Ideato e diretto dal Maestro Enrico Melozzi per omaggiare e celebrare la cultura e la tradizione musicale abruzzese. Un viaggio attraverso il tempo e la musica, dove le antiche melodie si fondono con ritmi contemporanei, creando un tessuto sonoro che risuona con l’anima della terra.
Nel cuore pulsante dell’Abruzzo, sulla riva incantata del mare di Pescara, prende vita un evento unico: La Notte dei Serpenti. Questo rito collettivo e liberatorio si snoda come un antico incantesimo, unendo i canti della tradizione abruzzese alle danze evocative di abili danzatori.

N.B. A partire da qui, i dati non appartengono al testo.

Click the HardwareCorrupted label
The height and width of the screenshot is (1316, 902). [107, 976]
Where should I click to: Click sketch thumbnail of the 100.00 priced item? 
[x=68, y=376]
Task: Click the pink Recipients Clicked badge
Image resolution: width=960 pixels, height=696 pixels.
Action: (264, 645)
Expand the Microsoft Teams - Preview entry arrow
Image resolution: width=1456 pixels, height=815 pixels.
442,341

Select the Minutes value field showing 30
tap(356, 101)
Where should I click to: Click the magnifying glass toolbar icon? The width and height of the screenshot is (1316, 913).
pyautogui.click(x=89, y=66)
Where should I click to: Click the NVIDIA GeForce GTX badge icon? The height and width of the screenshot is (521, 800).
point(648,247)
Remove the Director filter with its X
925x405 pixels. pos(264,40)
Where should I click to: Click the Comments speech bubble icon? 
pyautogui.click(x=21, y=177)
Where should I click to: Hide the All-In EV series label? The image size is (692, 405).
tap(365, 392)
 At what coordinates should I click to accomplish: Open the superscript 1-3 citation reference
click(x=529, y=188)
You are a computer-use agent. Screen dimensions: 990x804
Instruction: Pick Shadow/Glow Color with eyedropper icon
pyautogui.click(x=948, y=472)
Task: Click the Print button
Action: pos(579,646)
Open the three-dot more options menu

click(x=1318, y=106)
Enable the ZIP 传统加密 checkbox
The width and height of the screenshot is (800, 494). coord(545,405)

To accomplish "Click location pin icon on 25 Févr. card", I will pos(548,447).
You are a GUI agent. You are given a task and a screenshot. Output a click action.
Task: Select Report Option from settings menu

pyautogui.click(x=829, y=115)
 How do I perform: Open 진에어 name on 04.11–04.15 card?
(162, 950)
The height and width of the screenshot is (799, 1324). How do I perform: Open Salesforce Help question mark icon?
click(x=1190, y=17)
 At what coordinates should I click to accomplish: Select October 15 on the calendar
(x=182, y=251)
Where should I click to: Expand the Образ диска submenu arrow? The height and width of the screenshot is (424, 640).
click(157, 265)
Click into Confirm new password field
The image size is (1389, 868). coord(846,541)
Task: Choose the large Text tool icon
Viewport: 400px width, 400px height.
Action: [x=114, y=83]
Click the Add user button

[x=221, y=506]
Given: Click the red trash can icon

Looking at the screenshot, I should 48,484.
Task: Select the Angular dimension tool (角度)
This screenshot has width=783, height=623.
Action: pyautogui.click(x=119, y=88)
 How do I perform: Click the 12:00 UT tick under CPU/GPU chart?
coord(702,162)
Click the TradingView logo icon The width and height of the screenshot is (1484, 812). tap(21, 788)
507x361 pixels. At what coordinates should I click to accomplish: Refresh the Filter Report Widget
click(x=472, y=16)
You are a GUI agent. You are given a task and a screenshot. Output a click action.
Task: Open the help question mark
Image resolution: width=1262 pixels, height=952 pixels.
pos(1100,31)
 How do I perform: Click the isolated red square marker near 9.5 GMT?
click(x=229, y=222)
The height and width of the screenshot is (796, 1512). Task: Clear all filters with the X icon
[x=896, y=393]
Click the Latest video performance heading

In questa notte magica, gli abiti delle donne anziane, cuciti con mani sapienti, raccontano storie di tempi remoti, impregnati degli odori della natura circostante. La Notte dei Serpenti non è solo un evento, ma un viaggio nel tempo, che si ispira al culto di San Domenico e alla Dea Angizia, celebrando il serpente come simbolo ancestrale e spirituale.
Da Cocciante a Rocco Hunt. Tutti si cimenteranno con brani in dialetto. Il coro quest’anno sarà composto da sole donne – spiega il direttore artistico, Enrico Melozzi – perché a mio “avviso è proprio la figura femminile ad aver fatto grande l’Abruzzo e per questo vogliamo celebrarla”.